1.) Between Kentucky and Louisville, there is no longer a "big brother" and a "little brother."

There are five power leagues in college sports, and UK (SEC) and now U of L (ACC) are each in one.

Since 2005, Louisville teams have played in three men's basketball Final Fours, three baseball College World Series, two BCS bowls, two women's basketball Final Fours and one men's soccer national title game.

So if Louisville ever was UK's "little brother," as Eddie Sutton famously claimed in the run-up to the 1986-87 Cats-Cards men's hoops game, it has long since grown up.

For Kentucky fans, that ought to be liberating.

From the time UK was pulled kicking and screaming into an annual basketball series with U of L in 1983-84, many Wildcats backers have viewed the relationship between Kentucky and Louisville as one in which any U of L success imperils UK's standing inside our state.

Well, 2012-13 saw Louisville enjoy a year for the ages, winning the Sugar Bowl and the men's basketball NCAA championship and playing in the women's hoops national title game and the baseball College World Series.

UK was so "damaged," it came back in 2013-14 and enjoyed one of the great athletic years in its history. Kentucky's men's basketball team reached the NCAA finals and its women's softball program made its first College World Series appearance. UK finished a best-ever 11th in the Directors' Cup standings, a measure of all-around athletics success.

In head-to-head meetings with Louisville across all sports, Kentucky went 9-4.

Meanwhile, Public Policy Polling released in January results of a statewide survey that asked about sports allegiances in the commonwealth. Coming off "The Year of the Cardinals," 63 percent of voters in Kentucky identified themselves as UK fans; 20 percent said they were Louisville backers.

All of which should tell UK supporters that they can accept a normal rivalry with Louisville without the fear that doing so is somehow helping U of L steal all that Kentucky has.

2.) Can we please stop talking about the Kentucky-Louisville football series ending?

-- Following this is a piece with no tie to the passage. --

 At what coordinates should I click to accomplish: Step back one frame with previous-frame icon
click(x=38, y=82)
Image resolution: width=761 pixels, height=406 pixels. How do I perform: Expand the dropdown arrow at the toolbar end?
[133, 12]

When word got out last week that Stoops was not going to appear with Bobby Petrino to preview the 2014 battle for the Governor's Cup, a torrent of fretting over the future of the series was unleashed.

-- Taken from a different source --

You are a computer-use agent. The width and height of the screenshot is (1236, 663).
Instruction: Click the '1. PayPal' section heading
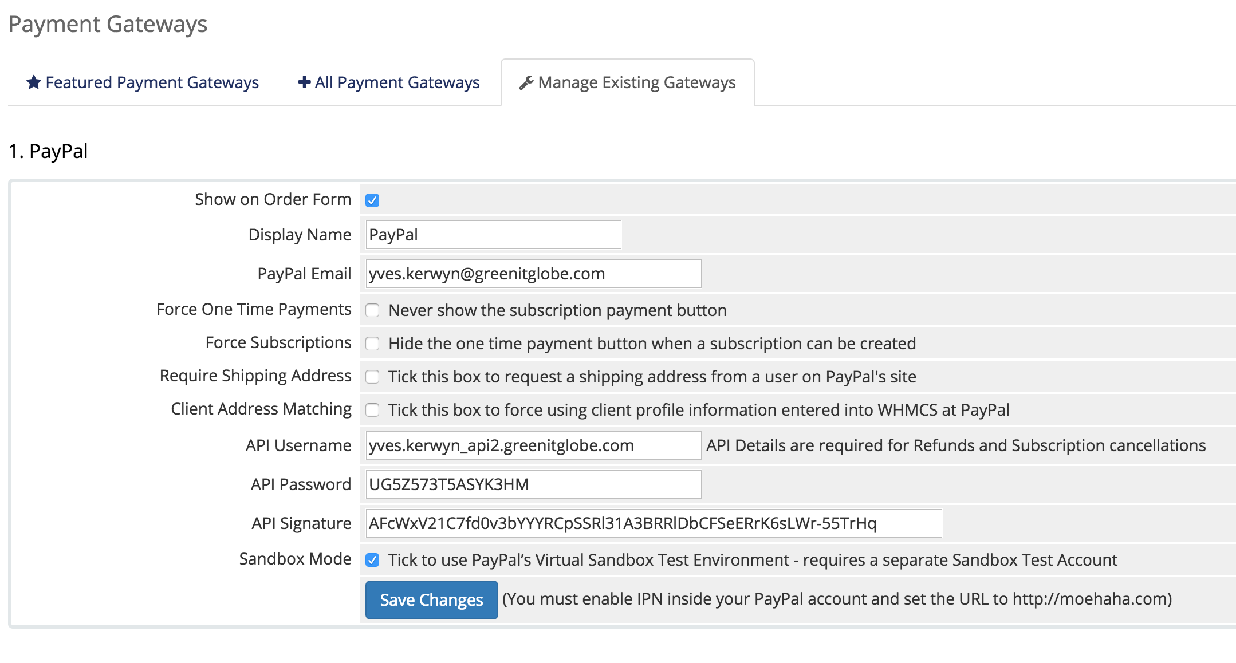click(x=48, y=151)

For all the kvetching that seems to go on every summer about the sustainability of Cats-Cards football, there's almost no rational reason Kentucky would not want to play Louisville.

Since 1994 the Cardinals have appeared in Commonwealth Stadium 12 times. In that span, a game with Louisville has been Kentucky's best-attended home game of the season six times.

Setting aside Vanderbilt, UK has won exactly four SEC East games — Georgia in 2006 and '09; South Carolina in 2010; Tennessee in 2011 — so far in the 21st century.

Meanwhile, Kentucky is 8-12 in its modern series against Louisville. That is eight wins the UK football program has produced that really meant something to its fan base. Given its historic difficulties winning in the SEC East, if UK stopped playing Louisville where would its move-the-needle victories come from?

(People say if the SEC goes from eight to nine league games a year, UK's response will be to end its series with U of L. I wouldn't bet on that, but, regardless, the SEC has already announced league schedules with eight conference games through 2025).

As an ACC school, Louisville no longer has to justify its standing among the college sports big boys (and girls). The ACC had the same number of schools (five) finish in the Top 20 of the Directors' Cup standings in 2013-14 as the SEC did.

Louisville is playing basketball in a league with Duke, North Carolina and Syracuse. The Atlantic Coast Conference is not at the SEC's level in football, but a U of L 2014 schedule that includes Florida State, Clemson, Miami and Notre Dame is no joke.

All of which should tell U of L fans that they should feel secure in a normal rivalry with Kentucky and let go of any "chip on the shoulder" mentality formed from years of perceived UK disrespect.

In the Kentucky- Louisville rivalry, 2014-15 offers the chance for a new day. Both sides would do well to embrace it.